_About this exercise_
Report each line from the records where the string "agent" turns up.

*** Opening Data listing ***

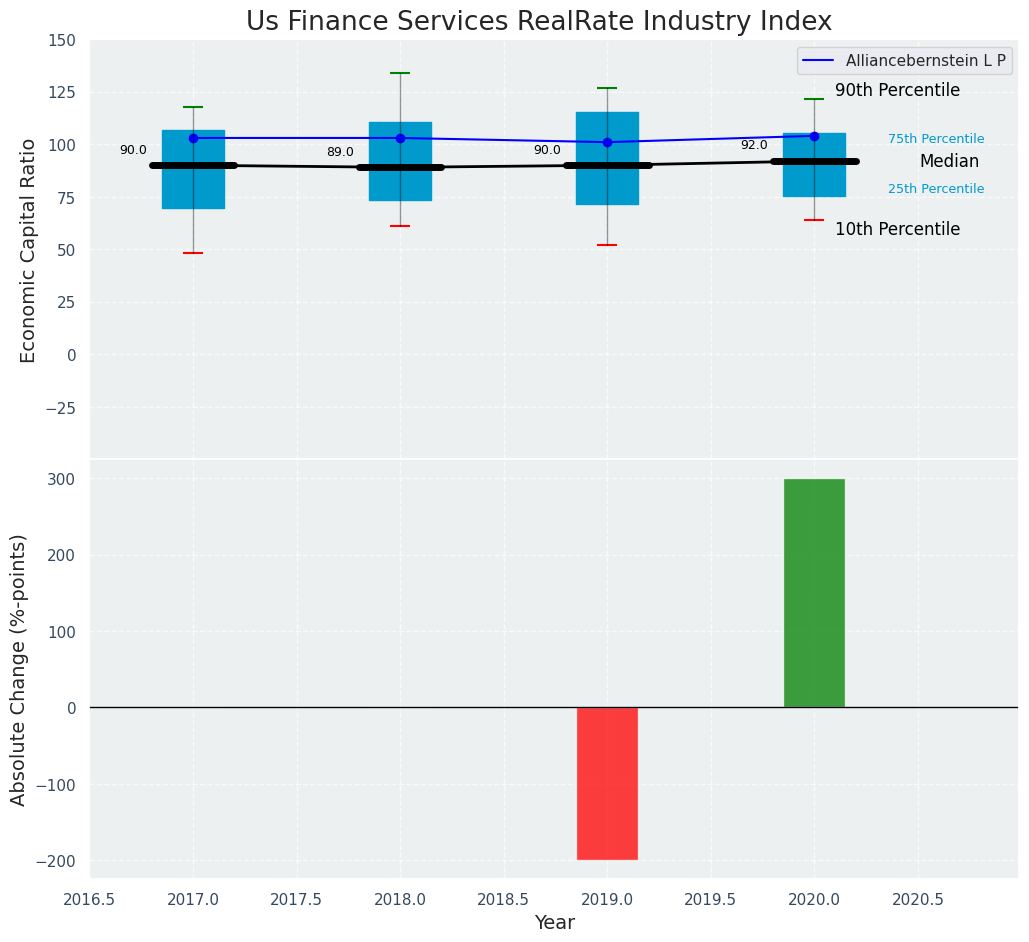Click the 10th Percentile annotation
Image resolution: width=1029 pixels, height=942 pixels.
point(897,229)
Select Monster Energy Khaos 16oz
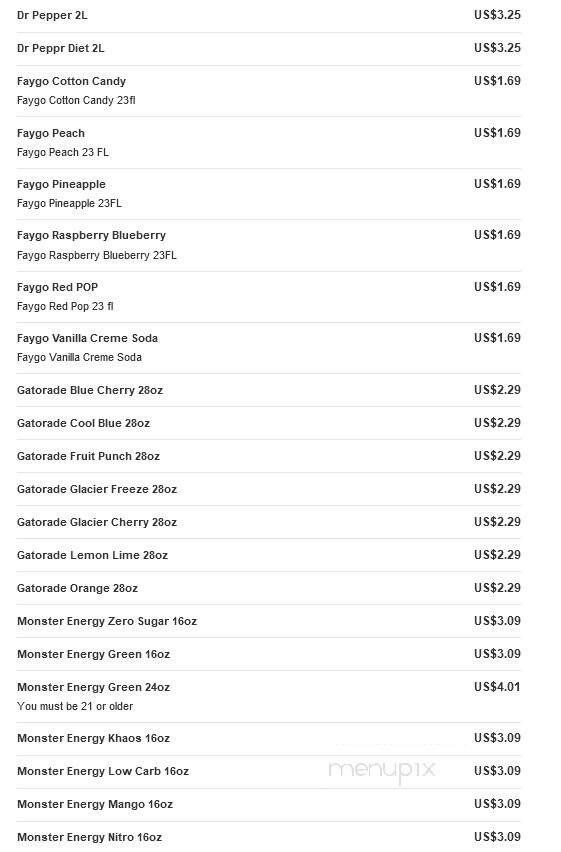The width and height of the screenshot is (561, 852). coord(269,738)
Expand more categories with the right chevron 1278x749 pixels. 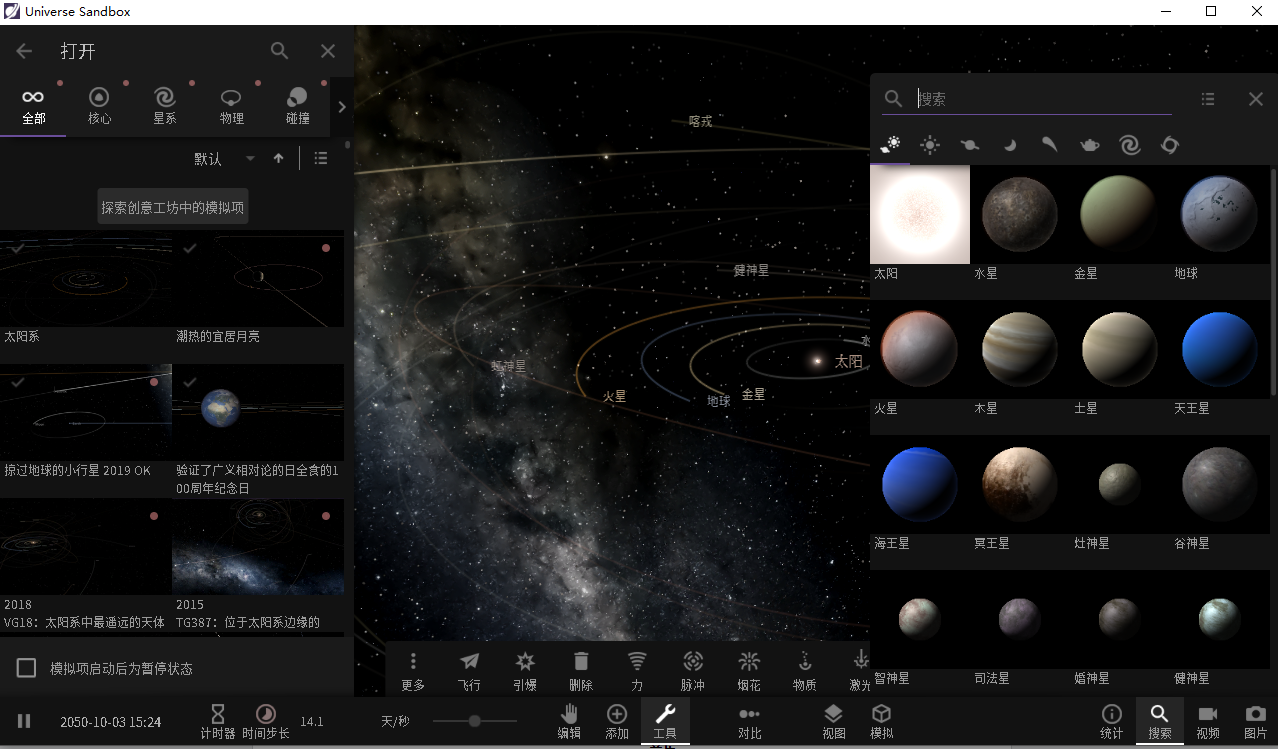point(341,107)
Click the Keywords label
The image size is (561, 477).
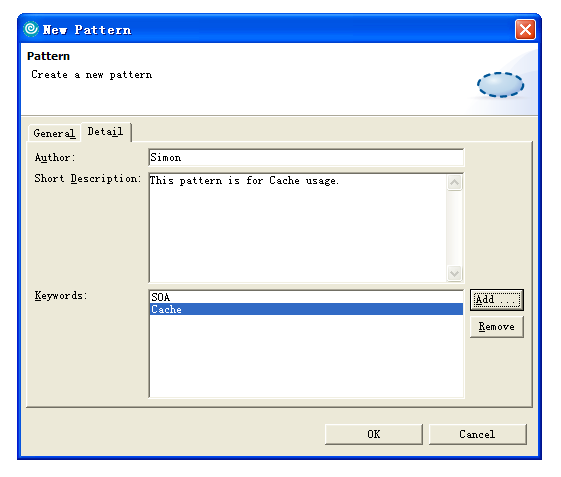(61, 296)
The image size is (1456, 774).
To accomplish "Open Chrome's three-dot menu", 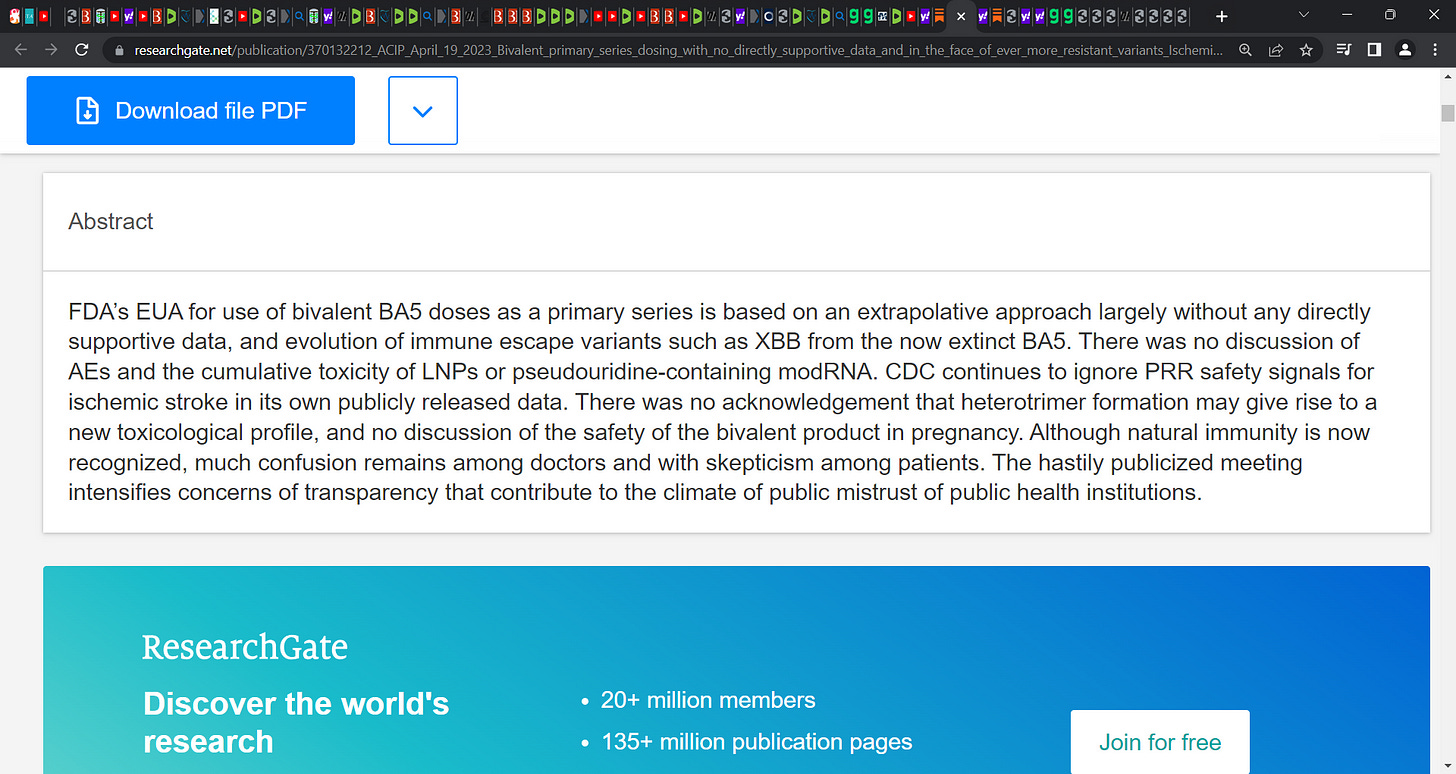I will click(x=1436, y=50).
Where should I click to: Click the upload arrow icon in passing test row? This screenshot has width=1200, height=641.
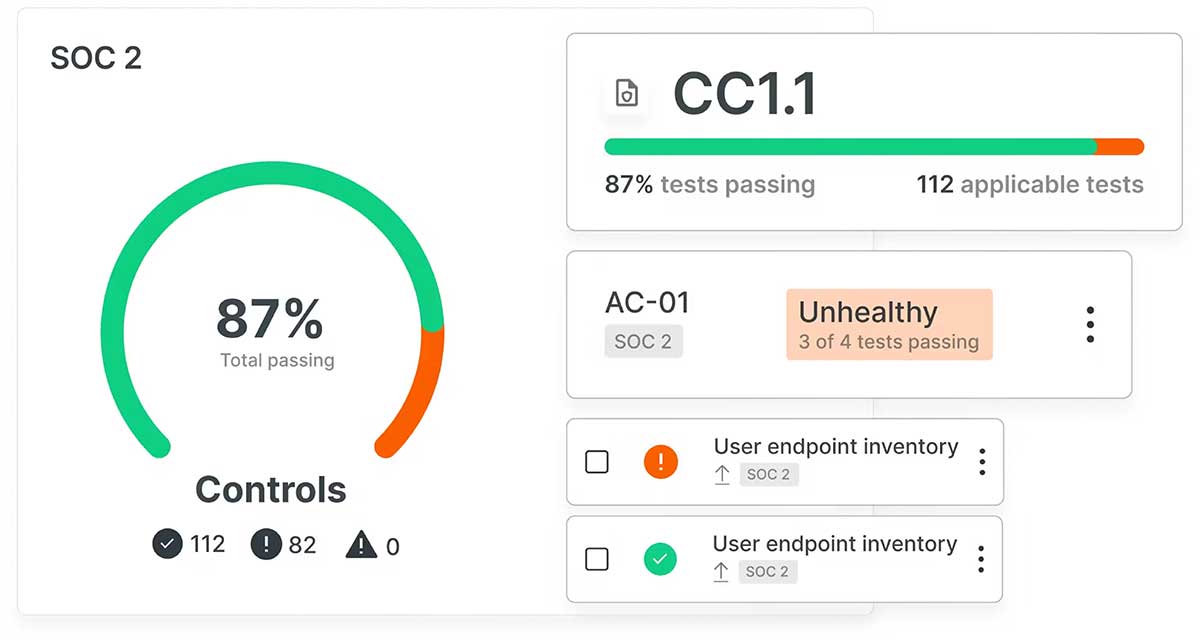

*** Closing Data listing ***
*** Opening Data listing ***

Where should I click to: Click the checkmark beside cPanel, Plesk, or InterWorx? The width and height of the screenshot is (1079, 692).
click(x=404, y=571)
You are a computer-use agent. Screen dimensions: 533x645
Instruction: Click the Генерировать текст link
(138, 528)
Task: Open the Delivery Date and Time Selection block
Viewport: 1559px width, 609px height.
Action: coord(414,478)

*** Closing Data listing ***
*** Opening Data listing ***

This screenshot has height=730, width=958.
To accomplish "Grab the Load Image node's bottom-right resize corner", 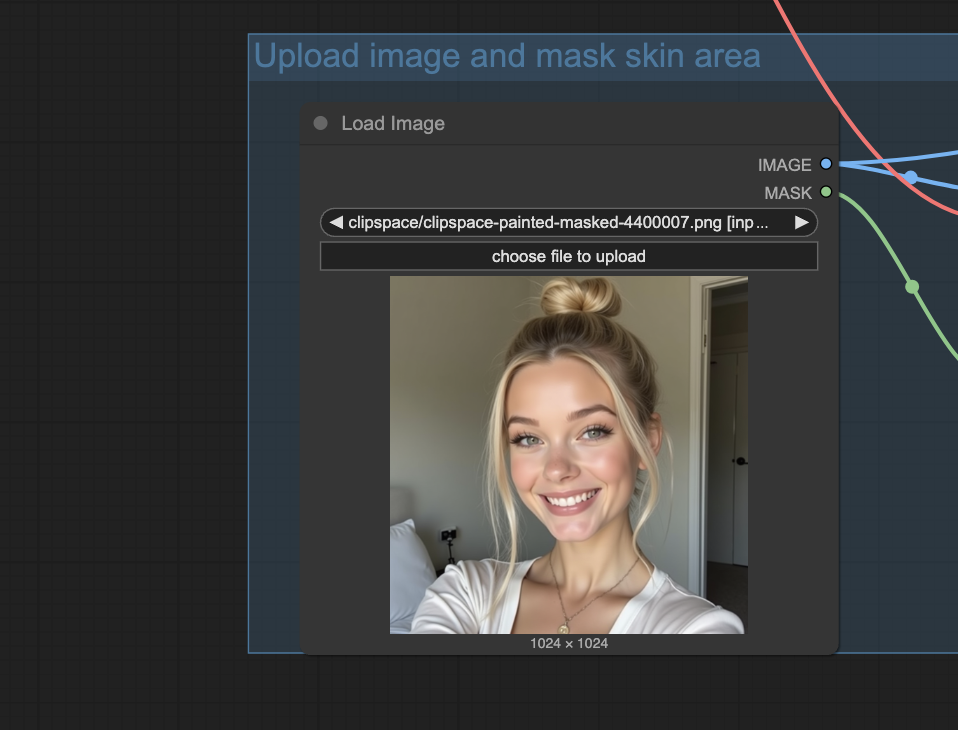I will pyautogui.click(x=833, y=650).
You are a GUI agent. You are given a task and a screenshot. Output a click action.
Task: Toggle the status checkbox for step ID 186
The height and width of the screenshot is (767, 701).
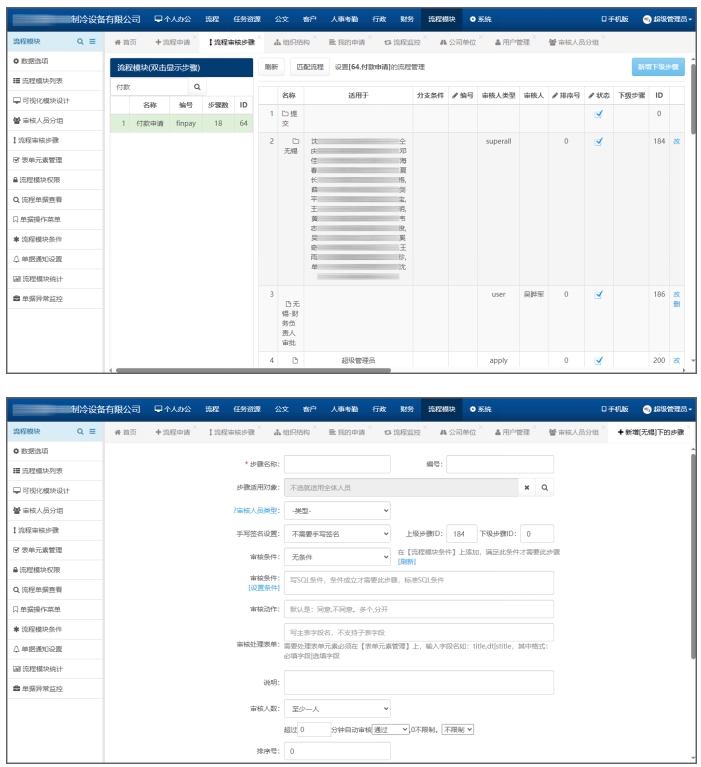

*** Closing Data listing ***

_Completed exercise_
You are a computer-use agent. Screen dimensions: 533x645
You are a GUI agent. You are given a task and a screenshot. Output a click action.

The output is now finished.